The exercise ::
Reproduce the records below exactly, from the start of the records through the line containing "Action: (268, 302)", both ends included.

Data lines ::
'''

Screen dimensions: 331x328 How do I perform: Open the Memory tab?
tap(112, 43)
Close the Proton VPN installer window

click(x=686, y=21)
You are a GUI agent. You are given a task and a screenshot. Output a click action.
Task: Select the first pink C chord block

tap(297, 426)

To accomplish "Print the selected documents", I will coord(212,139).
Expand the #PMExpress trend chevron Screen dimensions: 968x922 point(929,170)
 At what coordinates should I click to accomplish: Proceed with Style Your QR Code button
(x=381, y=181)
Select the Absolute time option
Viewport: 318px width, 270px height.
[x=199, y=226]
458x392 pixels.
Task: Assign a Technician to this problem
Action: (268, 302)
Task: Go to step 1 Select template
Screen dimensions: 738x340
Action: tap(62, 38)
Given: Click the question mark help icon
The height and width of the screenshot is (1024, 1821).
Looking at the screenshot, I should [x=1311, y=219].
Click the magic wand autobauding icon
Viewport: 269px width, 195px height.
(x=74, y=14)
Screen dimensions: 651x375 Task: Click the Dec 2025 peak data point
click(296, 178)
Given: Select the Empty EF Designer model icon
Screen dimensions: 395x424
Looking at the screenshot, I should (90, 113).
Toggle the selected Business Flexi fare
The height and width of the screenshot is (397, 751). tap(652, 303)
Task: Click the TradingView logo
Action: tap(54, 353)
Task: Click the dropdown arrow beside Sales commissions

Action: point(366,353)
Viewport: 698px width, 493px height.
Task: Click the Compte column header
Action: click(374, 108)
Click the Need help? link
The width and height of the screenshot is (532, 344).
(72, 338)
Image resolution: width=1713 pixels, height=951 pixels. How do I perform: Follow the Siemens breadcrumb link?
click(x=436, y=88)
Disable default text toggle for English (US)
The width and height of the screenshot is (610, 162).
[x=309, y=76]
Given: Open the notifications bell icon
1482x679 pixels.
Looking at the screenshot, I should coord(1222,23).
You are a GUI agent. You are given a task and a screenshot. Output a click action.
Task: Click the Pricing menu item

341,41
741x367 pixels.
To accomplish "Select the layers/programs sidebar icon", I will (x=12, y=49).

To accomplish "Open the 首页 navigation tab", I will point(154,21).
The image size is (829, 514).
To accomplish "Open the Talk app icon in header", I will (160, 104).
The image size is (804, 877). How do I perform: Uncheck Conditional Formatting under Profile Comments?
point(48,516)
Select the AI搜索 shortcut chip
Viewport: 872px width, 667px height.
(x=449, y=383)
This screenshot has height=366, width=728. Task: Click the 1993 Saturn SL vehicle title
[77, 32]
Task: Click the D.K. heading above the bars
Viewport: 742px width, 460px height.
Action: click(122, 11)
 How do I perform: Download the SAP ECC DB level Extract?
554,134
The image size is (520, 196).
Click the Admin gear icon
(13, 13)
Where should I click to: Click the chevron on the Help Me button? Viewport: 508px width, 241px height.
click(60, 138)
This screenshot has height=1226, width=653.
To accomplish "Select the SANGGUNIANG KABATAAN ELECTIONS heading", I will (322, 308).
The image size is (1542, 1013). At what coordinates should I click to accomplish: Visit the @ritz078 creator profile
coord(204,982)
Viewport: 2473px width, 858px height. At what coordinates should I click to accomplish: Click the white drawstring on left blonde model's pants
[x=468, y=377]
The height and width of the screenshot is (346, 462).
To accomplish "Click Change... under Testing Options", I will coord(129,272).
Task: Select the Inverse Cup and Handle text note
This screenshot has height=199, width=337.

'''

Answer in full ::
Screen dimensions: 331x328 How do I perform: Open the Memory tab?
tap(112, 43)
Close the Proton VPN installer window

click(x=686, y=21)
You are a GUI agent. You are given a task and a screenshot. Output a click action.
Task: Select the first pink C chord block

tap(297, 426)

To accomplish "Print the selected documents", I will coord(212,139).
Expand the #PMExpress trend chevron Screen dimensions: 968x922 point(929,170)
 At what coordinates should I click to accomplish: Proceed with Style Your QR Code button
(x=381, y=181)
Select the Absolute time option
Viewport: 318px width, 270px height.
[x=199, y=226]
458x392 pixels.
Task: Assign a Technician to this problem
Action: (268, 302)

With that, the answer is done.